Code Rush!

I met up with friend, former colleague, and current Flocker Richard Phan to watch the hour documentary Code Rush last night.

Mozilla Starred with WorkersCode Rush tells the story of Netscape in 1998 thorough the first quarter of 1999 trying to recover their business after the attacks of the now convicted monopolist Microsoft and to open source the Netscape browser.

Without these actions, we probably won’t have Firefox, I might not be open source employed, and the open source landscape might be very different.

Code Rush gives me a rush!

It is a well done PBS documentary produced and directed by David Winton. In the film, Jamie Zawinski, Michael Toy, Scott Collins, Tara Hernandez, Jim Roskind, Stuart Parmenter, Brendan Eich, Jim Barksdale, and Ellen Ullman are inspirational and all, of course, play themselves.

My copy is recorded from one of the times it aired on PBS. I have watched it numerous times. Unfortunately, like the Mozilla Digital Memory Bank you probably won’t be able to find a copy.

Like any recording of history, it only tells a few of the many people’s stories. People who’s story is missing include Frank Hecker, Mitchell Baker, Mike Shaver, Marc Andreessen, and Terry Weissman. Who else’s Netscape story from that time inspires you?

I don’t think there is an company creating open source software with a greater heritage than Mozilla. Nor do I think there is a greater company that continues to demonstrate that trust is well deserved.

To anyone that has contributed to Netscape, Firefox, JavaScript, Thunderbird, Bugzilla, Tinderbox, Bonsai, Camino, Flock, Songbird, Joost, AllPeers, Nvu, Komodo, and numerous other products, I thank you!

You contribute just from using Firefox, the browser responsible for a better web!

4 Comments

  1. wowbagger
    Posted November 15, 2007 at 5:59 am | Permalink

    Please, please, please upload your copy somewhere, I’m (and many more out there) unable to find a copy, I’m willing to pay for some sort of dvd version but a digital one would be great.

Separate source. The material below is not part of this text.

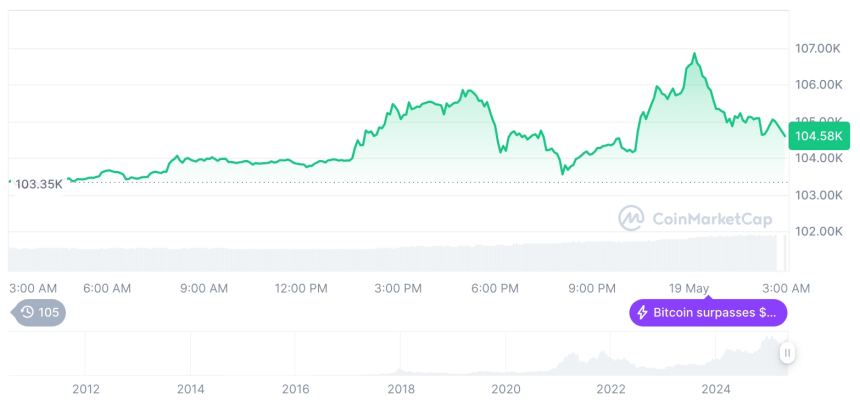
Task: Open the "Bitcoin surpasses $..." news tag
Action: pos(708,313)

  2. Posted November 20, 2007 at 12:47 pm | Permalink

    Hi wowbagger, sorry, but I don’t have license to distribute it.

  3. Posted November 20, 2007 at 3:10 pm | Permalink

    This is the first time i heard of this documentary. You watched it on dvd or on cable? I really want to watch it but I can’t find any dvd. :(

  4. Posted November 20, 2007 at 3:26 pm | Permalink

    It was on PBS. They have never made a DVD, and the VHS unfortunately can be hard to find.